You’re bad for me. I know this. But each time I see you, I can’t help but feel the magnetic pull between us. My mind tells me no, but my heart and my body scream YES!
I have tried so many different things to get rid of this otherworldly hold you seem to have over me. God knows I’ve tried! I’ve tried ignoring you, that didn’t last long. I’ve made a conscious effort to forget your name, refraining from ever mentioning it, blocking my memories of you from my thoughts. I’ve tried to do other things to keep my mind off you. But I see you everywhere. In my dreams, in moments of wakefulness, in the movies I watch, in the books I read. It also doesn’t help matters that you tempt me every chance you get.

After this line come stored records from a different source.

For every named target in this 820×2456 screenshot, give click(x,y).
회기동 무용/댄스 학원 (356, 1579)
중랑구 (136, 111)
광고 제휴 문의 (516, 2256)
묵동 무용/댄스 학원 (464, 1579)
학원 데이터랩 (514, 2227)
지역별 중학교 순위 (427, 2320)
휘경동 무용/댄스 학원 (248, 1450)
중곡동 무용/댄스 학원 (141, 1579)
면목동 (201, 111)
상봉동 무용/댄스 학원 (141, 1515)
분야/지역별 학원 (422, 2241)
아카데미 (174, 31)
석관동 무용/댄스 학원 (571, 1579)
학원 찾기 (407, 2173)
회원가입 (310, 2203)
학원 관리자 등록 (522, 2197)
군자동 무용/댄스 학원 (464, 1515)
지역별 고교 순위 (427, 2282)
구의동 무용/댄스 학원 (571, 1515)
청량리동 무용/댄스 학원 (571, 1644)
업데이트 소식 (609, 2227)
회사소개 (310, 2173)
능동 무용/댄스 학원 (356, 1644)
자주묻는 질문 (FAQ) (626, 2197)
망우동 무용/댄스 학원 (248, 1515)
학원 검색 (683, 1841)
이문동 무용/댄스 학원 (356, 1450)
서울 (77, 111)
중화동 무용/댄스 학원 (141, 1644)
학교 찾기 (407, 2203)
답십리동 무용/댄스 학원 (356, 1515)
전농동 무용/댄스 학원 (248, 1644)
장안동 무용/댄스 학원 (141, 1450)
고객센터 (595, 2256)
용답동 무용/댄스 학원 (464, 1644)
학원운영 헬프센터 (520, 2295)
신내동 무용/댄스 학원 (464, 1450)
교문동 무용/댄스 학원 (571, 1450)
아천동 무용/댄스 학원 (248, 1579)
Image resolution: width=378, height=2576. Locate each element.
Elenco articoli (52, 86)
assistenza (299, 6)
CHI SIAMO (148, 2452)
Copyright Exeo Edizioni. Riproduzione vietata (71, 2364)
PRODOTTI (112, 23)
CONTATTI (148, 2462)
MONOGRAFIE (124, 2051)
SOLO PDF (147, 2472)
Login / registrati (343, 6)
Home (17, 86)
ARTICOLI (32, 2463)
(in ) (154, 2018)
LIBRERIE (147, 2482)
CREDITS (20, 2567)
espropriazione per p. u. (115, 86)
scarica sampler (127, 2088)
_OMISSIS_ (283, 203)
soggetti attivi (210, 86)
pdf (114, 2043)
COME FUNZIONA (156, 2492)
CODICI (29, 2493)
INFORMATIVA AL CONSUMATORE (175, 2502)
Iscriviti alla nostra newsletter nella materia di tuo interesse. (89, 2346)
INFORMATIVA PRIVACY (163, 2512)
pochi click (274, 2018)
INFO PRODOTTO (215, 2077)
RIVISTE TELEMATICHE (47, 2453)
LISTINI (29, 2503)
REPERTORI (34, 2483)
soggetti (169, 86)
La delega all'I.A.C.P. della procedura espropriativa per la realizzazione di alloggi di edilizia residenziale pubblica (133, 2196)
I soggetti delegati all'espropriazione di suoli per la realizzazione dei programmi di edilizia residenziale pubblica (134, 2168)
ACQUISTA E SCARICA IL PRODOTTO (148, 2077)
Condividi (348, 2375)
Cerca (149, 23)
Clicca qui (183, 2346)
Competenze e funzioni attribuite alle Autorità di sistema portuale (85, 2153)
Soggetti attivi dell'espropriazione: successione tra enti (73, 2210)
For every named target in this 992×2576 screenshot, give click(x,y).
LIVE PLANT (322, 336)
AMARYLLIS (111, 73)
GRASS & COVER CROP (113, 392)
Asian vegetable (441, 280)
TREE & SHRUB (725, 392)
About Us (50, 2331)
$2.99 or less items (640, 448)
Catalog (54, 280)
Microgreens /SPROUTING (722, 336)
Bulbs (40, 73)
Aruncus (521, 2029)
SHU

And here it comes again; the temptation that is you. I can smell you, your unique scent that fills my head with thoughts of rapturous pleasure. I look away; desperate to fight the urge to come to you. You linger on in my thoughts, hovering in my subconscious, taunting me with promises of thrills beyond my wildest imagination. Now you’re in my line of vision, willing me come closer. I can almost feel the ridges of your well defined body beneath my fingers. I feel my resolve weaken and I move towards you, anticipation making me tremble.
I couldn’t resist, now I’m holding you, touching you, caressing you, and I want more of you, all of you. I’m unwrapping you now; I want no more barriers between us. My heart is racing, desire coursing through every inch of my being at the sight of your smooth, brown skin. My hands are shaking as I slowly lift you to my lips. My mouth is watering, you’re so big. Can I handle you? All of you?
My tongue flicks out, tasting you tentatively. I’ve wanted you for so long I can’t wait a moment longer. Finally, I sink my teeth into you and savour the rich velvety sweetness of you my temptation. The only addiction i can never kick; CHOCOLATE! Mmmmmmm!